As asas batem devagar quando se aprende a voar

Para ler ao som de Entregue-se  (Tiê).

Aos muitos anjos.

Um dia de cada vez e tudo se ajeita. Vez em quando, posto que ninguém é assim tão auto-suficiente, há que recorrer a frases feitas, motores de fôlego e mantras que deem razões para abrir os olhos a cada manhã - e a fechá-los a cada noite sabendo que sim, é possível. Aos poucos, os dias se redesenham e eu descubro que há muitos anjos no caminho. Descubro que eles se escondem nos lugares mais improváveis, em caixas de papelão, pares de meia, pedaço de papel ou mesmo em um isqueiro. Escondem-se nos meios das páginas de alguns livros, no fundo de alguns pratos e copos, nas mesas, eles se escondem. Alguns relampeiam coisas bonitas, dessas que a gente só diz depois de muito uísque, e logo logo tornam a desaparecer. Outros vêm justo para encher de novo o copo, acender poeticamente o cigarro e representar cenas mal feitas de filmes nunca feitos, quadros nunca pintados, livros... ah, estes ficam sempre suspensos para o dia em que serão escritos. Há os mais inusitados - e também os mais intuitivos - que surgem justo para montar a trilha sonora dessas coisas todas nunca feitas nem vistas. E deixam a imaginação correr solta sem saber que se tornam a paisagem, o quadro, a companhia das melodias que deixam antes de ir.

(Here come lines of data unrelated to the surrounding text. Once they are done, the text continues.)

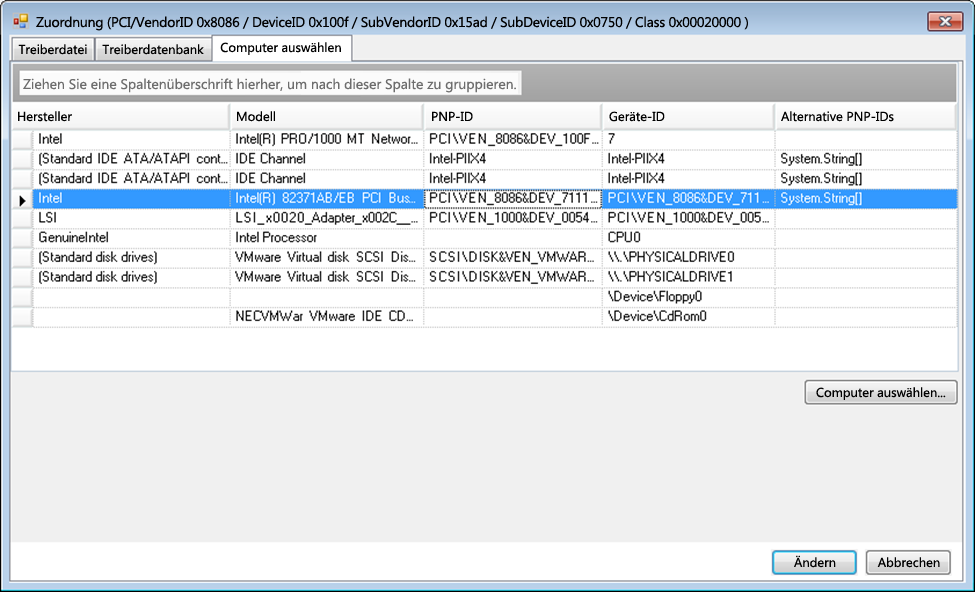The height and width of the screenshot is (592, 975).
Task: Select the GenuineIntel Intel Processor row
Action: 329,237
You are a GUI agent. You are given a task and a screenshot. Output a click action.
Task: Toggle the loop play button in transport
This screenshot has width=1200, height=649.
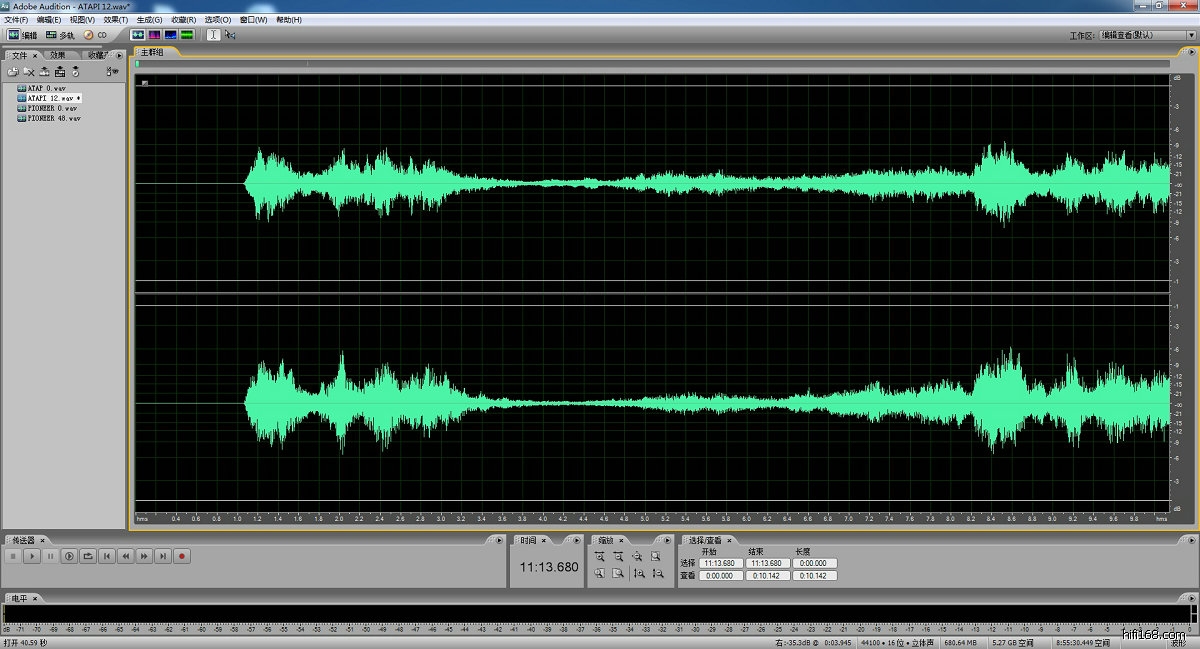pyautogui.click(x=88, y=556)
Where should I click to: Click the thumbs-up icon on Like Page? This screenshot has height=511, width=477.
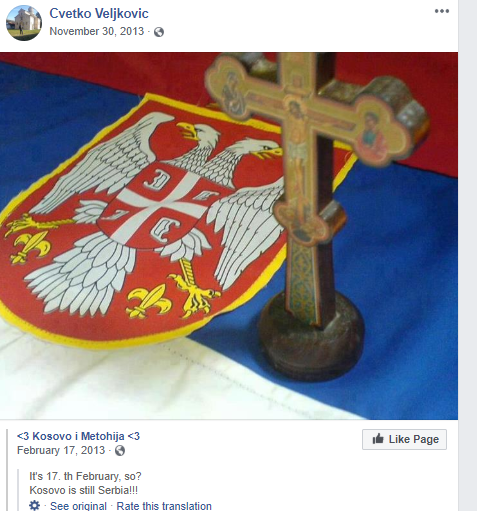pyautogui.click(x=378, y=439)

Os anjos aparecem para me dizer que não adianta colocar prefixo de negação se eu nunca tive dono. Dizem essas coisas assim grandiloquentes ou não dizem nada, apenas estendem a mão, matam o frio dos meus pés quando estou dormindo, falam de sabores quando estou comendo, brindam aos bons fluidos quando estou bebendo. Anjos podem aparecer de manhã no ônibus para anunciar um dia ensolarado, aparecem distraídos e dizem de um jeito suave que o fardo pode ser mais leve, fazendo com que eu nem precise estender um pedaço.

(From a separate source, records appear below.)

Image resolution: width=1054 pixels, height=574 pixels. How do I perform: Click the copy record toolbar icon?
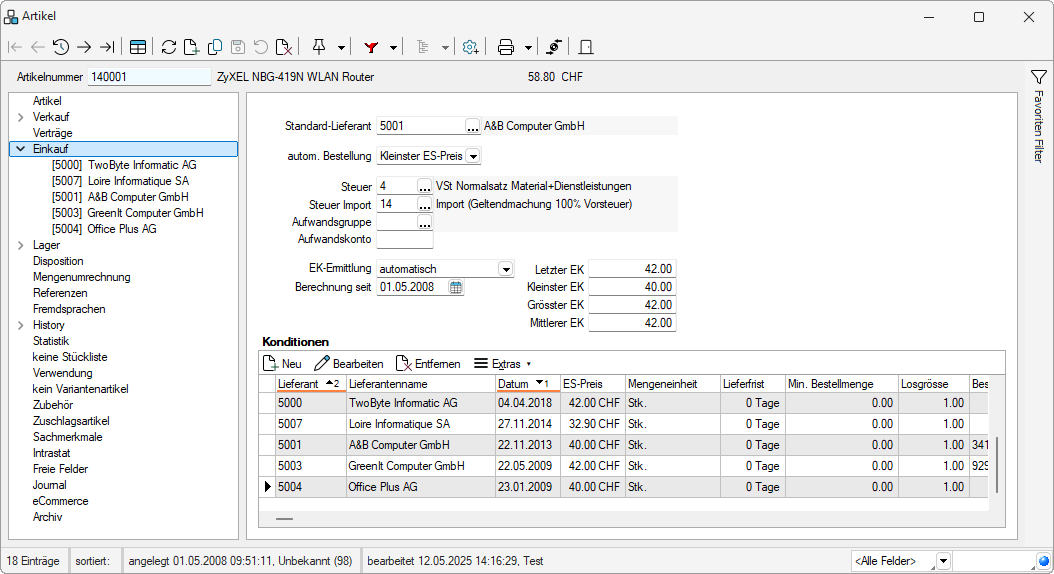pyautogui.click(x=214, y=47)
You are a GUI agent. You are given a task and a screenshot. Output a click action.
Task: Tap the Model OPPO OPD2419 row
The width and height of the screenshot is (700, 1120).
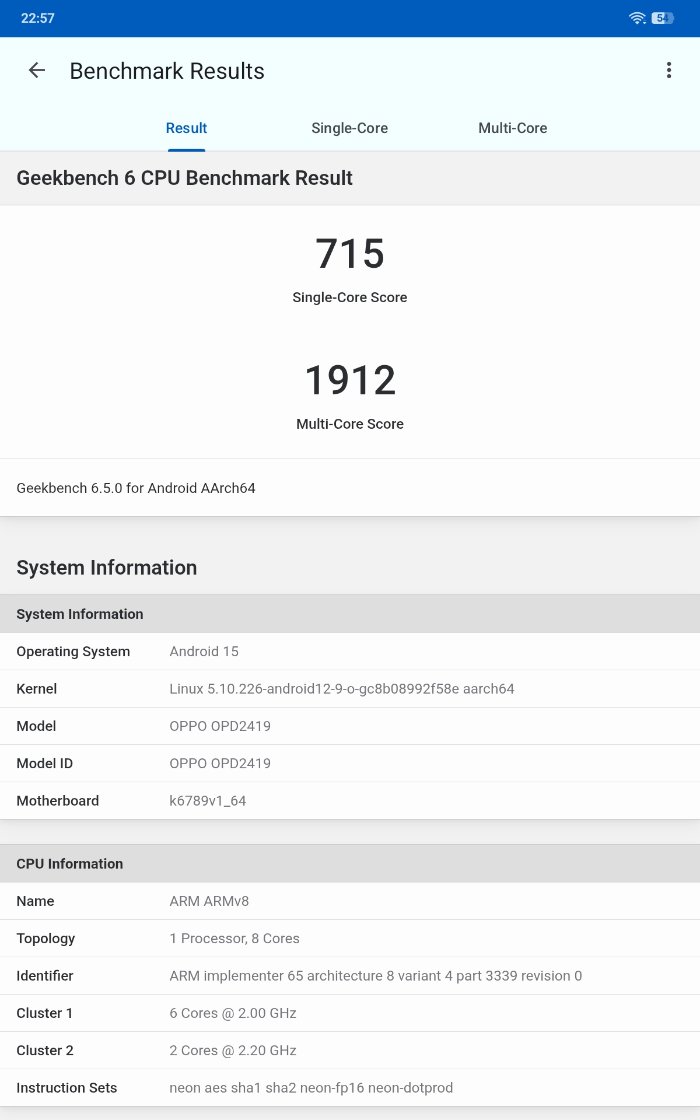(x=350, y=726)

Eles mandam dicas de filmes, se oferecem para planejar futuros, ajudam a escolher as cores das coisas, dão pitacos nos detalhes que ainda estão na minha imaginação, minoram o desespero dessa não realidade e dizem onde encontrar a tinta quando tudo for real. Anjos passam e apenas dão um beijo de boa noite, oferecem um chá ou um pano de chão. Às vezes, ninguém sabe, colocam tudo a perder, mas depois, ajudam a trancar portas sorrateiramente, resolvem problemas com mais uma traquinagem infantil para alimentarem os estereótipos. Há uma espécie deles que não tem asas nem penas brancas, um tipo peludinho e doce, que conversa do seu jeito e dá o seu jeito de dizer que existem os amores eternos.

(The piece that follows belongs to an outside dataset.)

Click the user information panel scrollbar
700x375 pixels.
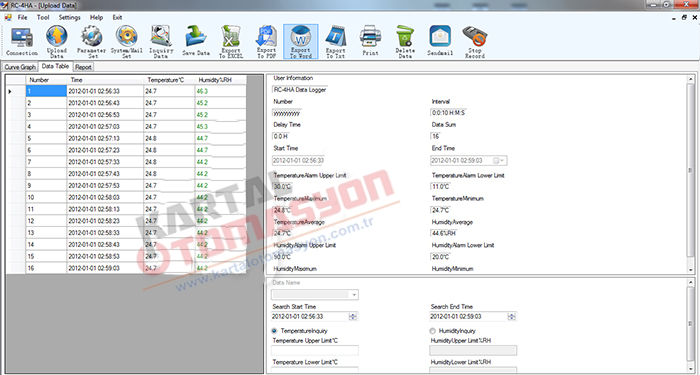point(691,174)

Anjos ajudam a criar histórias, empinam as orelhas para saciar minha vontade de declamar. Anjos me tratam como a criança mimada de sempre e me dizem verdades dolorosas que só se diz a um adulto quando é preciso dizer. Anjos estendem as mãos e arregaçam as asas esperando o voo em que eu possa levá-los todos. Podem vir!

Um comentário:

  1. canto matutino... voo alto... metafísica de coisas miúdas e necessárias. Amo.